La vie, c'est surtout les souvenirs qu'on en a. Vivre, c'est ce qui nous arrive quand on est absent, quand on est trop occupé à d'autres choses ! Donc prendre des notes, conserver des traces, trier les déchets pour pouvoir un jour m'étonner : "Mais bordel, comment suis-je donc arrivé là ?..." (Note 1991)
A Besançon en 1802 , le colonel Hugo se présente au bureau des déclarations de naissance :
- Et le prénom de l'enfant ?
- Victor, monsieur
- Bof, avec un prénom pareil, pas inoubliable !... soupire le rond d'cuir sentencieux.
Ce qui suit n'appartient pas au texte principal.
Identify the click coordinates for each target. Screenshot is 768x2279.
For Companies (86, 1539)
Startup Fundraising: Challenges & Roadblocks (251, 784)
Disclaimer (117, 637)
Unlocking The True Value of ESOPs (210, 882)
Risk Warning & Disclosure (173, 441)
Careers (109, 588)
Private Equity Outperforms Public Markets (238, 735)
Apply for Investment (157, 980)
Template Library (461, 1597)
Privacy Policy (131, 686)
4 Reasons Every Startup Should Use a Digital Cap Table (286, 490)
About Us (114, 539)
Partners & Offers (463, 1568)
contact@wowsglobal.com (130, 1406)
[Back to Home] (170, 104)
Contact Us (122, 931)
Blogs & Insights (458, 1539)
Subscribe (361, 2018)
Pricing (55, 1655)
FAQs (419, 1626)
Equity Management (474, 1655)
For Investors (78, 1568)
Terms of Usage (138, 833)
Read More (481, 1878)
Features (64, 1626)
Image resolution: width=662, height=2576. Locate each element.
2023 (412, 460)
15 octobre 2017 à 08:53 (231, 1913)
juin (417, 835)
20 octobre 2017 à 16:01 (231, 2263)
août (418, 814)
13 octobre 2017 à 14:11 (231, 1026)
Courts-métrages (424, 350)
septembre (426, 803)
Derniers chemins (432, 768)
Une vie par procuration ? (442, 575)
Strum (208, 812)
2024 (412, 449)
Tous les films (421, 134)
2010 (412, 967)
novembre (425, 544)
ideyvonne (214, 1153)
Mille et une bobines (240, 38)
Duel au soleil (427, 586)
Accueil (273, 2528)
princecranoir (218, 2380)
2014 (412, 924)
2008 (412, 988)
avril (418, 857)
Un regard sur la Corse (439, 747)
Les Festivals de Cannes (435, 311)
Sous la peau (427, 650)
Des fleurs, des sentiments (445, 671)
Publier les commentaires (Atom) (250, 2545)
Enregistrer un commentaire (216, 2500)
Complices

Mais des années plus tard :
C'est le moment crépusculaire
J'admire assis sous un portail
Ce reste de jour dont s'éclaire
La dernière heure du travail.
Dans les terres de nuit baignées,
Je contemple, ému, les haillons
D'un vieillard qui jette à poignées
La moisson future aux sillons.
Sa haute silhouette noire
Domine les profonds labours
On sent à quel point il doit croire
A la fuite utile des jours.
Il marche dans la plaine immense,
Va, vient, lance la graine au loin,
Rouvre sa main et recommence,
Et je médite, obscur témoin,
Pendant que, déployant ses voiles,
L'ombre où se mêle une rumeur,
Semble élargir jusqu'aux étoiles,
Le geste auguste du semeur.
Ca a d'la gueule non ?
Evidemment, c'est pas du rap, ni la dernière de Diggard, ni d'la pub pour Monsanto !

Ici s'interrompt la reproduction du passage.